> [Text]

--------

Zoran Seat1,{dagger}, Stephen W. Beresford2,*, Benjamin A. Grguric2,**, M. A. Mary Gee3 and Nathalie V. Grassineau4

1 Centre for Exploration Targeting, School of Earth and Environment, The University of Western Australia, 35 Stirling Highway, Crawley, W.A. 6009, Australia
2 BHP Billiton - Minerals Exploration, Level 34 Central Park, 152 - 158 St Georges Terrace, Perth, W.A. 6000 Australia
3 School of Earth and Environment, The University of Western Australia, 35 Stirling Highway, Crawley, W.A. 6009, Australia
4 Department of Earth Sciences, Royal Holloway, University of London, Egham Surrey, TW20 0EX, United Kingdom

{dagger} Corresponding author: e-mail, zoran.seat01{at}gmail.com

The Nebo-Babel Ni-Cu-PGE sulfide deposit, located in the West Musgrave Block, Western Australia, is hosted within a tube-like, concentrically zoned, gabbronorite magma conduit emplaced at 1068 Ma. The Nebo-Babel deposit is associated with the ca. 1078 Ma Giles Complex which is part of the Warakurna large igneous province. Previous geologic and geochemical studies have shown that the Nebo-Babel consists of chemically related but temporally distinct magma pulses. The initial magma pulses, which were the most primitive and the most contaminated, formed the marginal units of the conduit. The later pulses were emplaced into the core of the conduit. The chilled margin rocks contain sulfide globules. Mineralization is confined to the early magma pulses and consists of massive sulfide breccias and stringers and disseminated gabbronorite-hosted sulfides.

--------

> [Data]
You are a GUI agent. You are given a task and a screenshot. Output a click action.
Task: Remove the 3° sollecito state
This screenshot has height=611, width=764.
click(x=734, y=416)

--------

> [Instructions to follow]
Pick up the text on the Nebo-Babel sulfide deposit where it stops and finish out its next part. This data was taken from a different source than the text.

> [Response area]
The Ni tenor of the massive sulfides, which have undergone sulfide liquid fractionation, and the disseminated sulfides are almost the same, indicating that both formed at similar R-factors. The whole-rock massive and disseminated sulfides contain ~650 ppb and 60 to 500 ppb total PGE, respectively. All of the Nebo-Babel rock units are slightly PGE depleted with Cu/Pd ratios higher than primitive mantle, indicating early saturation and segregation of a sulfide and/or PGM. Rocks with trace cumulus sulfides have the lowest Cu/Zr and highest Cu/Pd ratios and the most fractionated metal patterns, indicating that these units have undergone the highest degrees of Ni, Cu, and PGE depletion.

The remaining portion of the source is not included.